This might help.. you do not seem to know the meaning of scientific method
Definition of scientific method
a method of research in which a problem is identified, relevant data are gathered, a hypothesis is formulated from these data, and the hypothesis is empirically tested.
http://dictionary.reference.com/browse/scientific+method
Ok that is defined..
Can you list the scientific method of Hippocrates??
Can you compare that to the modern method??

The first, and possibly greatest Islamic scholar, was Ibn al-Haytham, best known for his wonderful work on light and vision, called 'The Book of Optics.' He developed a scientific method very similar to our own:
1. State an explicit problem, based upon observation and experimentation.
2. Test or criticize a hypothesis through experimentation.
3. Interpret the data and come to a conclusion, ideally using mathematics.
4. Publish the findings
Ibn al-Haytham, brilliantly, understood that controlled and systematic experimentation and measurement were essential to discovering new knowledge, built upon existing knowledge.

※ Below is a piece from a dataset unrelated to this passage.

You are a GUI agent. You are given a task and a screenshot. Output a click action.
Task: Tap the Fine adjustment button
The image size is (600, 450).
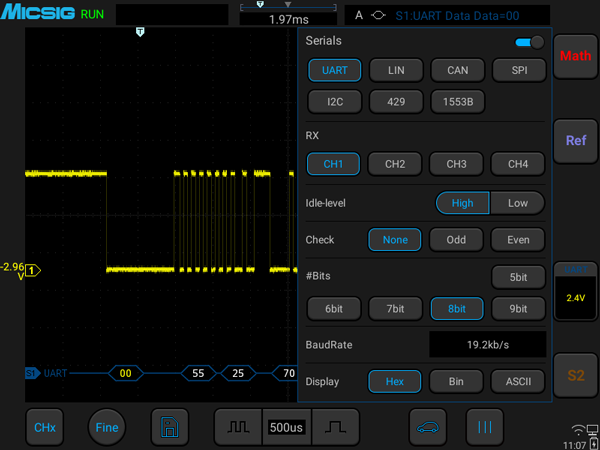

Good ser clown, now claiming 'tirade'. Hope that's not a ploy you intend to use to run off?

As for the bolded...

me, just now sef:


Hippocrates is credited with being the first person to believe that diseases were caused naturally, not because of superstition and gods. Hippocrates was credited by the disciples of Pythagoras of allying philosophy and medicine.

He separated the discipline of medicine from religion, believing and arguing that disease was not a punishment inflicted by the gods but rather the product of environmental factors, diet, and living habits. Indeed there is not a single mention of a mystical illness in the entirety of the Hippocratic Corpus.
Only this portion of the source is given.